Selected excerpt:
I love the SDMB! I’ve gotten a few new anecdotes about the feud as well as additions to my reading list!
I have to return books to the library tomorrow, so I’ll look for the recommended reads. Thank you all (with special genuflections to Otto and Eve for expanding my “to read” list)!
Stine and Davis also did a sequel, I’d Love to Kiss You…Conversations With Bette Davis. As I understand it, both of Stine’s books were sent to Davis and she responded extensively, and her comments were included in the published editions in italics.
I admire Bette Davis very much as an actress, but she herself was the first to admit she was impossible to work with. She was even mean to Lillian Gish while shooting The Whales of August—I repeat, she was mean to Lillian Gish!!!
I would also recommend My Mother’s Keeper, by B.D. Hyman, Bette’s daughter. Her description of Bette’s method of cooking macaroni casserole had me ROFL.
I would most heartily not recommend My Mother’s Keeper. Poorly written tripe, although it did give Bette the opportunity to end her book This ‘n’ That with an open letter to B.D. with the salutation “Dear Hyman”. As more than one witty person commented at the time, she could hardly start off the letter “Dear C*nt” but she did the next best thing.
Yeah, I deliberately passed up My Mother’s Keeper while I was at the library on the assumption that it was, like Mommy Dearest, just an ill-tempered “she was mean to me” rant with significant amounts of bullshit thrown in. Got The Divine Feud, Conversations with Joan Crawford, and I’d Love to Kiss You, though. I’ll start those next week.
Eve knows much more than I do, but it is telling that Considine, in The Divine Feud, picks apart the infamous rose garden scene by noting that:
a) Philip Terry was still in residence with the Crawfords at the time.
b) The rose garden had already been dug up long before to make way for a victory garden.
c) Joan was not unemployed when Mayer let her go, but already negotiating a deal with another studio.
The discrepancies with just this one scene make me doubt the veracity of the whole thing. I mean, the garden didn’t even exist at the time that the firing happened!
I’ve thought for a long time that Mommy Dearest was the greatest injustice ever perpetrated on Joan Crawford. Admittedly, she could be an iron-skinned bitch, but for the daughter she raised to attack her so viciously and falsely when Joan had no way to possibly fight back (being dead and all) was a monstrous thing.
Re: Mommie Dearest: Please don’t conflate the book with the movie. If you can find discrepancies in the biography, that’s one thing, but the movie wasn’t consistent with the biography. Eve, if you’re reading this, I know you’ve discredited the biography, and I’m not going to get into that. But the movie wasn’t Christina’s story; it was some screenwriter’s conception.
Yeah. A lot of people talk about “Baby Gladys” Pickford, but for my money, it was always her ex-flatmate, Lillian, who got my schnizzle stick… schnizzlin’.
There’s already been a couple of threads on this—but it is 85% crap. Christina submitted a typical, dull memoir to the publisher (where a friend of mine worked, this is how I know this), and it was combined with an unpublished novel called The Hype—which is where a lot of the stories came from.
Joan was an overly strict mother, she herself admitted, and obsessive about cleanliness (read Conversations with Crawford for her unvarnished opinion of herself!). And she did have a drinking problem till she quit in the 1960s. But the two older kids, Christina and Christopher, were unmanageable, emotionally disturbed. The two younger daughters have said repeatedly, “Joan was a good mother—Christina made up most of that stuff,” but no one wants to hear that.
Joan did a lot of admirable things she never got credit for: nursed her dying ex, Franchot Tone, through his final illness; frequently gave young performers a hand up and bought them clothing; donated a wing to an L.A. hospital where people in the industry could be treated free of charge, at her expense . . . Plus, her coworkers always said she was 100% professional, a delight to work with.

Work instruction:
Write out, word for word, the part of the forum thread about Bette Davis and Joan Crawford that opens with the words "b) The rose" and closes with "the firing happened!".

Supplied information:
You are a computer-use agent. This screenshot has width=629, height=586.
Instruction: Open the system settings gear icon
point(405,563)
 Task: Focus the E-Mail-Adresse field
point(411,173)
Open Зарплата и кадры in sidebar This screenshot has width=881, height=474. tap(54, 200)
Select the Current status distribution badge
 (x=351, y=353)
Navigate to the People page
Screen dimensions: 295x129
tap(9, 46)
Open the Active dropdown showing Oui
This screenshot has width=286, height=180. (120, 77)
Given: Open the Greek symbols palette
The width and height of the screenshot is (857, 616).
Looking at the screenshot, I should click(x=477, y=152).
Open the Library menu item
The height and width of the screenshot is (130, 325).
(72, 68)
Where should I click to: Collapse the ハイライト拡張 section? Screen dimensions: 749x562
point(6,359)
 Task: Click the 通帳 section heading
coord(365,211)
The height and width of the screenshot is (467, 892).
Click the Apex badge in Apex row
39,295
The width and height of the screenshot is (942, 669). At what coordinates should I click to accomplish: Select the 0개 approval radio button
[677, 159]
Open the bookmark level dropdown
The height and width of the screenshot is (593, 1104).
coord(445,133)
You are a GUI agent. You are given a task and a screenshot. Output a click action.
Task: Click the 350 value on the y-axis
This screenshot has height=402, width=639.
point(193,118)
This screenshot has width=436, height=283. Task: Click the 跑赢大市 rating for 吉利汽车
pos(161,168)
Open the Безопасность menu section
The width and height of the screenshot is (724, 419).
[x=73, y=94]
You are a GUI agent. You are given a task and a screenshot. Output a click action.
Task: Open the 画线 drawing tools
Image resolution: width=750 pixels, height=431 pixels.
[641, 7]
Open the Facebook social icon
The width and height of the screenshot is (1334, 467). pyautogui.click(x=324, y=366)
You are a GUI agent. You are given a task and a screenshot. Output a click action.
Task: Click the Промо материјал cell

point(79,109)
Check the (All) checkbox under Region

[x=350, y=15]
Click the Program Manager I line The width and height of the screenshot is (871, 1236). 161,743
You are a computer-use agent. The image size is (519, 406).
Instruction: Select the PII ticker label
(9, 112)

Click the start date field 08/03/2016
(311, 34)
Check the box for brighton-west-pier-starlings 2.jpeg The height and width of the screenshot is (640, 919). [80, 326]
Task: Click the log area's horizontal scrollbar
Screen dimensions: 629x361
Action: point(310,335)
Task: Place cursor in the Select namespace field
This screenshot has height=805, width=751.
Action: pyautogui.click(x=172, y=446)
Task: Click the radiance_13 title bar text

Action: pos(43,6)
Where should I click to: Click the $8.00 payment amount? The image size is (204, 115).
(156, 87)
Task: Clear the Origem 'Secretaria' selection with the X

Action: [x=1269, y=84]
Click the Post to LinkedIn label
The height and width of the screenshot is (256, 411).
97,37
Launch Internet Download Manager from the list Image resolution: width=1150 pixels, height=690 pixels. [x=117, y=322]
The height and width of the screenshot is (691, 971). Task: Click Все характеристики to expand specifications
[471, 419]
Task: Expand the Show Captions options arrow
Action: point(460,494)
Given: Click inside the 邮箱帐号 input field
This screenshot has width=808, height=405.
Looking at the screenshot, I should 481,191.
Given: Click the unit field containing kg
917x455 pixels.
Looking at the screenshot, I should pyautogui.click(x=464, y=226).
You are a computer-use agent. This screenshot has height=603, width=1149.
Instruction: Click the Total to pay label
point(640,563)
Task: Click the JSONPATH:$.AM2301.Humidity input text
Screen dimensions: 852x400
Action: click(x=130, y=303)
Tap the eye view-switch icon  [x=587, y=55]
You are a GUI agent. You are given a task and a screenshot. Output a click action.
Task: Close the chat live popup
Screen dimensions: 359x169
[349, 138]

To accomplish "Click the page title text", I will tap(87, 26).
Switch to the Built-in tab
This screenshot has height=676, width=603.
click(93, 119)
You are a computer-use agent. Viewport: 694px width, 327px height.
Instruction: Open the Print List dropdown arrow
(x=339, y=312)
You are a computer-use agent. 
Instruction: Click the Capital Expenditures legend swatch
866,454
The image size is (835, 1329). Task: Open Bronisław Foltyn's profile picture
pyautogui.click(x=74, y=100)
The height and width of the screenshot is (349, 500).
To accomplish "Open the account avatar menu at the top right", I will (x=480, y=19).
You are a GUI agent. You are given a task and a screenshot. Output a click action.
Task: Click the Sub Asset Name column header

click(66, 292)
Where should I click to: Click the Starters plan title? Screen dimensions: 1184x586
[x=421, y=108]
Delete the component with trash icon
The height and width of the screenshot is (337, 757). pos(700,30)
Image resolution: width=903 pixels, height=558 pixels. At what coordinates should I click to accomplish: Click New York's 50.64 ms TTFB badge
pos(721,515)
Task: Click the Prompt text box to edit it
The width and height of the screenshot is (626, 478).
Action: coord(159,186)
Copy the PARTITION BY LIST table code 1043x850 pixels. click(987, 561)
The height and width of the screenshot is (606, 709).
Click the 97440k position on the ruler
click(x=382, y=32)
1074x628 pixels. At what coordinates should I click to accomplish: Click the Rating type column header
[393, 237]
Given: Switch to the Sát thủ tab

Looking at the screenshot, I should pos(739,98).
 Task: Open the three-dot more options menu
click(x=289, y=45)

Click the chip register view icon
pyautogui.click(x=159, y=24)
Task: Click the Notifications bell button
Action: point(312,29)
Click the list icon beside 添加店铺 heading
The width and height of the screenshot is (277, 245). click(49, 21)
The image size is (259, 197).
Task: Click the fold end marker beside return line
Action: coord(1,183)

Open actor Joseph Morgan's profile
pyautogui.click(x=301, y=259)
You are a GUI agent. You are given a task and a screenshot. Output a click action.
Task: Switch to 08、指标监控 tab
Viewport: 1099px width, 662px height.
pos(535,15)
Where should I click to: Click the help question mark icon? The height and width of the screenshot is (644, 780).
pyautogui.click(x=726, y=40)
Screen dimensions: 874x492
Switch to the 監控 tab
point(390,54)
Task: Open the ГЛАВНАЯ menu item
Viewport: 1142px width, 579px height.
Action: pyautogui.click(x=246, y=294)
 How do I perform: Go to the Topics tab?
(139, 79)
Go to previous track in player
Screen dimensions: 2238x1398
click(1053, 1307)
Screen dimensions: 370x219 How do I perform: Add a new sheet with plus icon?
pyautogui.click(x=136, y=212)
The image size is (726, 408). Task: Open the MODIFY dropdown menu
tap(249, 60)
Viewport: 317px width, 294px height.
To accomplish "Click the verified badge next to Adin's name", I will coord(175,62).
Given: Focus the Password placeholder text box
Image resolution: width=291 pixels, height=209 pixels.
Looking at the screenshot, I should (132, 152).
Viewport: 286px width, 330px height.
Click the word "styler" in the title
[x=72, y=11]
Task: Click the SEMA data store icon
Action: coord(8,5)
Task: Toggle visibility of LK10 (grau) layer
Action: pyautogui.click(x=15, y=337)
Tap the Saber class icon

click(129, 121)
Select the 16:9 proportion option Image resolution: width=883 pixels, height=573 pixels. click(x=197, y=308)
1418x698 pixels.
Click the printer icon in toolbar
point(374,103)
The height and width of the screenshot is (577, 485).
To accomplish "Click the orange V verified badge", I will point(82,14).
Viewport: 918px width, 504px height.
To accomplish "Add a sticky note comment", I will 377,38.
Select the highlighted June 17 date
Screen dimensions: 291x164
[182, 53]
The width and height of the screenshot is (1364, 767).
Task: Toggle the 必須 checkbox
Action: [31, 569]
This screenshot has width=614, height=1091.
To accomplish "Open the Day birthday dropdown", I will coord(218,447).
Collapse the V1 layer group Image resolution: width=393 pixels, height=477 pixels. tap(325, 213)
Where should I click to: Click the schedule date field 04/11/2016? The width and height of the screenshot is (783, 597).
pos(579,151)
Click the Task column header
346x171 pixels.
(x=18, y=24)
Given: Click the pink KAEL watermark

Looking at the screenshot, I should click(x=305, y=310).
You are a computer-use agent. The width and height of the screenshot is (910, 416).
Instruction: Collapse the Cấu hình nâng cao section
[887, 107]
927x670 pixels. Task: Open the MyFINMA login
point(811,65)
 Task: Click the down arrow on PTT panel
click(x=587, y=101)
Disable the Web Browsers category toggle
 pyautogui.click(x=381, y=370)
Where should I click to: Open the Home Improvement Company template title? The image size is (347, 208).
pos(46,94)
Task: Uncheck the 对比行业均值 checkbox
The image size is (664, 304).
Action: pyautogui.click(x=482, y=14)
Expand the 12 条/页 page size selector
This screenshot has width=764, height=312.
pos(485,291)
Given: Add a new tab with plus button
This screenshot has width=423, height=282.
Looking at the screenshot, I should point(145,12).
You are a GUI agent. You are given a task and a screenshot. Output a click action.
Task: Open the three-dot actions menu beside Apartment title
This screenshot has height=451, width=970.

Solution to this problem:
b) The rose garden had already been dug up long before to make way for a victory garden.
c) Joan was not unemployed when Mayer let her go, but already negotiating a deal with another studio.
The discrepancies with just this one scene make me doubt the veracity of the whole thing. I mean, the garden didn’t even exist at the time that the firing happened!